Early Press Screening For The Hobbit Fails To Wow Critics, 48fps Is A Killer
He might have served ever-faithful fans of the source material, the more po-faced critics of the film world - The Return of the King was the first fantasy film to win Best Picture, remember – and suited execs at New Line Cinema with his ambitious adaptation of J.R.R. Tolkien's epic fantasy trilogy The Lord Of The Rings, but Peter Jackson faces an uphill struggle to appease them all with trilogy prequel double-header The Hobbit if early reactions to press screenings are to be believed.

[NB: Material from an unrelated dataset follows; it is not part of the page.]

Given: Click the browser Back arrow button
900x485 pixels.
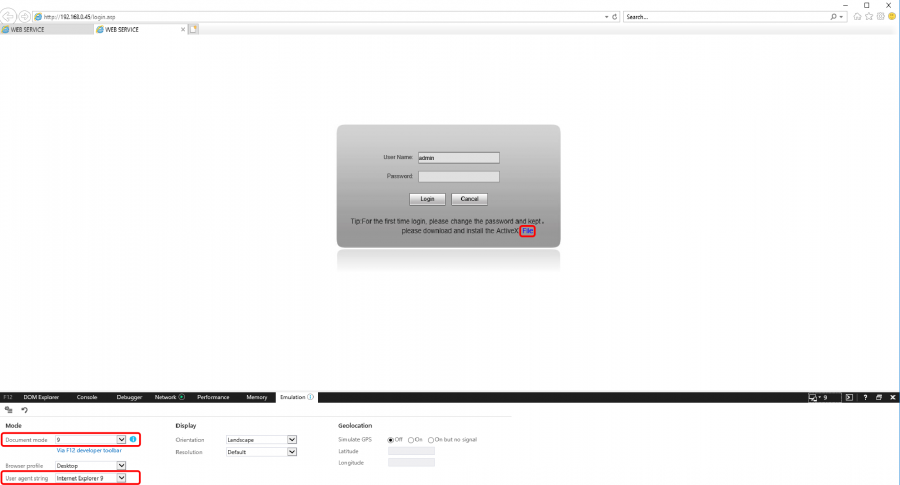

Having been at the fore-front of the push in motion-capture technology with the likes of Gollum, the re-birth of the Eighth Wonder of the World in 2005's King Kong remake and being one of the key instruments in the big-screen debut of Tintin, Jackson is now triumphing a new camera rig that shoots at 48fps rather than the cinematic-standard 24fps. Jackson has said from the very beginning it results in a much smoother, more lifelike image that will also make 3D less of a strain on eyes – the format another first for Middle Earth.
But his enthusiasm has been hastily swamped by those critics who managed to catch a 10-minute glimpse of Martin Freeman as Bilbo and his 13-dwarf strong companion party at this year's CinemaCon. Many of whom have been left despondent by the way the upping in frames captured per second has left the footage feeling altogether non-cinematic and absent of much of the 'magic' that Jackson, Walsh et al. conjured within the trilogy. Devin Faraci at Badass Digest, for one, dismisses the early footage as reminiscent of “that soap opera look you get from badly calibrated Tvs...[like a] hi-def version of the 1970s I, Claudius.”
“The 48fps footage I saw looked terrible,” he continues in no uncertain terms. “The sets looked like sets and it looked completely non-cinematic. The magical illusion of cinema is stripped away completely.” Though he did describe how the landscape helicopter shots of Middle Earth were nothing short of stunning. One projectionist told the LA Times that the film “looked like a made-for-TV movie...It was too accurate, too clear. The contrast ratio isn't there yet – everything looked either too bright or black.”
Peter Sciretta from Slash Film, who had also been an early believer in 48fps himself, described how it was “jarring” seeing the LOTR universe in 48fps. “The change from 24fps to 48fps is HUGE. It completely changes what every image looks like; the movements, the tone, everything is different.” Before rounding it off with, “it looked like a made-for-television BBC movie.” There's that comparison again.Jackson with The Hobbit's 3D Red EPIC rig that brings 48fps to Middle Earth
Sciretta, amongst others, have been amazed at how the footage results in the sets looking like sets, the many races of Middle Earth looking distinctly like actors, in make-up and costumes, larping (that is, live-action role-playing folks). “More noticeable in the footage,” Sciretta adds, “was the make-up, the sets, the costumes. Hobbiton and Middle Earth didn't feel like a different universe, it felt like a special effect, a film set with actors in costumes. It looked like behind the scenes footage.”
Jackson might have hit the nail on the head in saying 48fps lends a tangible realism to film (not necessarily a good thing when you're crafting a world where elfs, dwarfs and dragons exist), but on this basis he's going to have a hard time convincing other directors – besides James Cameron, who is as drawn to cutting-edge technology as a blue-bell fly is to faecal matter (no similarity intended) - to follow suit.